(Saved data entries)
↓

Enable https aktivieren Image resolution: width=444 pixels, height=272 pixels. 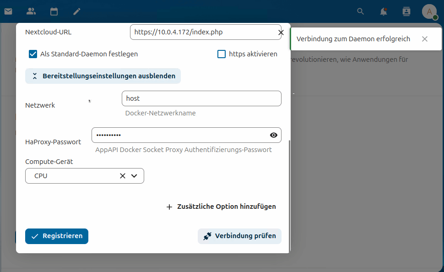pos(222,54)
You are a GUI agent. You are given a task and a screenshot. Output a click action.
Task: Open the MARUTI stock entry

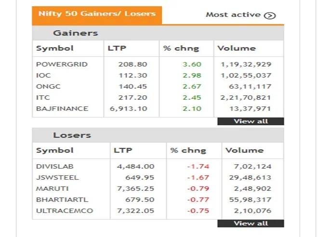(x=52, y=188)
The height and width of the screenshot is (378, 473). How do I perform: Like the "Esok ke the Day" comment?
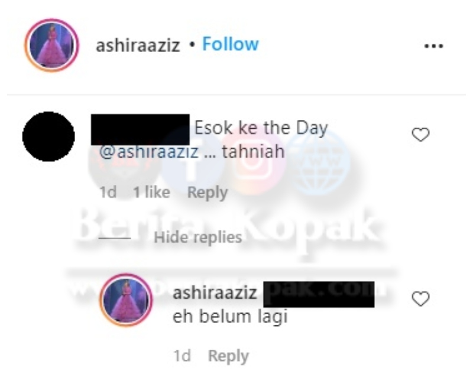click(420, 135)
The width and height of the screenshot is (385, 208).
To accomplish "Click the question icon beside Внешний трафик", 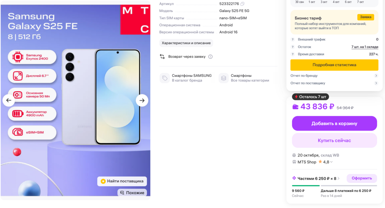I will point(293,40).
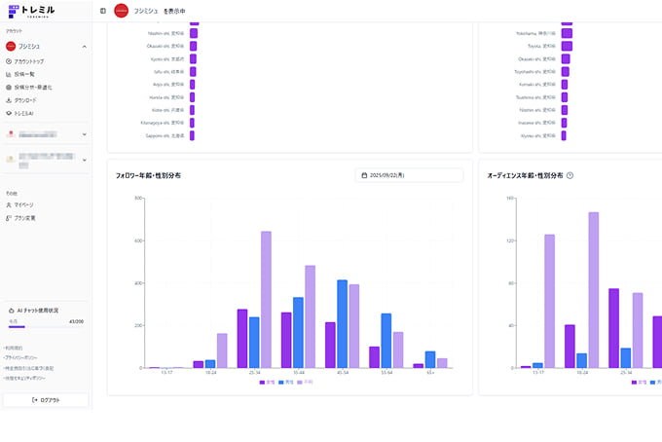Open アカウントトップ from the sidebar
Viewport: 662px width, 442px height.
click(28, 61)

↑

### Task goal
Return the lines above from the one with "You are a GUI" through the one with "The width and", verbatim and nothing else. Omit every picture.

### Answer section
You are a GUI agent. You are given a task and a screenshot. Output a click action.
Task: Open the MARUTI stock entry

(x=52, y=188)
The height and width of the screenshot is (378, 473). How do I perform: Like the "Esok ke the Day" comment?
click(420, 135)
The width and height of the screenshot is (385, 208).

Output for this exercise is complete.